REQUIREMENT »
Please return all lines of the data below containing the string "computer".

[Items listed in a dataset]
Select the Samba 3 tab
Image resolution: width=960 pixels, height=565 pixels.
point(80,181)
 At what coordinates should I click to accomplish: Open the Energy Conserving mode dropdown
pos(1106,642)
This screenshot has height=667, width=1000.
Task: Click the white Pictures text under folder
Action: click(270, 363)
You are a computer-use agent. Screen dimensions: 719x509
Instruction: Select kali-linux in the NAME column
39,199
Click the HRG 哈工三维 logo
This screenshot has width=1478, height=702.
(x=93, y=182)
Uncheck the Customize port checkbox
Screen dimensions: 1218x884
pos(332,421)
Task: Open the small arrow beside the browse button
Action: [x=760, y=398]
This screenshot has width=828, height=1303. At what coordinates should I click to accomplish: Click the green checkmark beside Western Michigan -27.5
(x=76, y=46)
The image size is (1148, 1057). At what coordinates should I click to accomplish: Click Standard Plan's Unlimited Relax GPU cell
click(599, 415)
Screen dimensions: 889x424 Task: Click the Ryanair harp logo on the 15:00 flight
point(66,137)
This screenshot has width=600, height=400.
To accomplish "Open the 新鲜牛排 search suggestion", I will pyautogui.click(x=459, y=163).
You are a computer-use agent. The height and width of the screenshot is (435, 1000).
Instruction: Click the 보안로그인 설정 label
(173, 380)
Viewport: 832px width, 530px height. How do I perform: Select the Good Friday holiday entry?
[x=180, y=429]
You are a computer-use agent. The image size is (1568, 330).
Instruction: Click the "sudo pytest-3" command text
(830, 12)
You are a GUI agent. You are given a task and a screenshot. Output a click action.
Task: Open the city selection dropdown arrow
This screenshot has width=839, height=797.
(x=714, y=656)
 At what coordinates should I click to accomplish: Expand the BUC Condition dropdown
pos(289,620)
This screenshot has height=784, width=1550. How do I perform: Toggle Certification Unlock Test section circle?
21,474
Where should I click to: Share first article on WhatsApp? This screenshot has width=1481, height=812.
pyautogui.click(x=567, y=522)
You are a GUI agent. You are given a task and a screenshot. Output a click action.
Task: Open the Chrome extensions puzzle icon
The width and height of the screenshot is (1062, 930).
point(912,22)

RESULT FOR THIS EXERCISE »
You are a computer-use agent. Screen dimensions: 719x509
You are a computer-use agent. The height and width of the screenshot is (435, 1000).
You are a computer-use agent. The image size is (1568, 330).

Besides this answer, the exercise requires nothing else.